*Passage to read*
▼

Contrary to popular perception in the West, Islam is a religion firmly rooted in the prophetic traditions of the Jewish and Christian scriptures. Aslan begins with a vivid account of the social and religious milieu in which the Prophet Muhammad lived. The revelations that Muhammad received in Mecca and Medina, which were recorded in the Quran, became the foundation for a radically more egalitarian community, the likes of which had never been seen before.
According to Reza Aslan, we are now living in the era of "the Islamic Reformation". No god but God is a persuasive and elegantly written account of the roots of this reformation and the future of Islamic faith.
©2006 Reza Aslan; (P)2009 Random House
A great history of Islam told by one who knows all the man-made changes of the essential tenets of this religion. Again, what began as pure and tolerant monotheism evolved into the fractions, factions, and fanatics in today's world. Just like every other "religion" on the planet.
It should be required "reading" for every thinking person who cares about other people in today's world to separate fact from fiction about a little understood and much maligned organized religion.
I own the book as well, and it helped to refer to it during my listen. Unless one is fluent in Arabic, the names, places, and phrases used through out the book confuse the western ear. Being able to read them, flip through the pages to sort out some confusion as to who did what to whom, and/or why helped a lot.
No god but God was an addictive listen - I couldn't wait to get back to it. I originally chose to listen to it after hearing a recording of Aslan speaking at Stanford, but was intrigued enough to learn more.
Overall, I very much enjoyed the text. I only knew a little bit about Islam before this book, which is partially why I chose it. This book provides a great historical overview to the religion as well as the cultures that have developed around the faith. I also appreciated the historical context because it gave me a much better picture of what is going on right now (both in the Middle East and around the world). The basic tenets of belief are also explained, as well as some cultural (though not necessarily religious) habits that tend to be popular in the Muslim world. I also was very interested in Aslan's belief that we are currently experiencing the Islamic Reformation (similar to the Christian Reformation), and was able to see the parallels. I feel like this book has given me a great start towards understanding the Muslim faith.
I only have two complaints about the audiobook. The first is the chapter on Sufism was difficult to follow as an audiobook (maybe it would be better in text). I realize that the book wouldn't have been a complete picture Islam without mentioning Sufism, but trying to cram what appears to be an incredibly complex set of beliefs into two chapters made it hard to keep up with.

▲

*Problems to work on*
#1 List every word or phrase that appears inside quotation marks in the text on No god but God.
#2 Reproduce everything in the text on No god but God from "No god but God was" down to "to learn more.".

*Data entries*
▼

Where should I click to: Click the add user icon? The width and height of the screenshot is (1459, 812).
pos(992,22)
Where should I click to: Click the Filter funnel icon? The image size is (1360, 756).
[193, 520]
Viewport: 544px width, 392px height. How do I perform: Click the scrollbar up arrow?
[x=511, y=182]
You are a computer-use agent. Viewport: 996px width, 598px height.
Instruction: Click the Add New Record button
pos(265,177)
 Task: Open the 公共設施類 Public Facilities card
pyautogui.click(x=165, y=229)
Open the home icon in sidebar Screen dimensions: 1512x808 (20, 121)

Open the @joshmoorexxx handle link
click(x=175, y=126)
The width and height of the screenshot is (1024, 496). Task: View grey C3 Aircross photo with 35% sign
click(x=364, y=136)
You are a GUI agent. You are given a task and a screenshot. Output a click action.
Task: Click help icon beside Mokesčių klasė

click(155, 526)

▲

*Answers in order*
#1
"the Islamic Reformation"
"religion"
"reading"

#2
No god but God was an addictive listen - I couldn't wait to get back to it. I originally chose to listen to it after hearing a recording of Aslan speaking at Stanford, but was intrigued enough to learn more.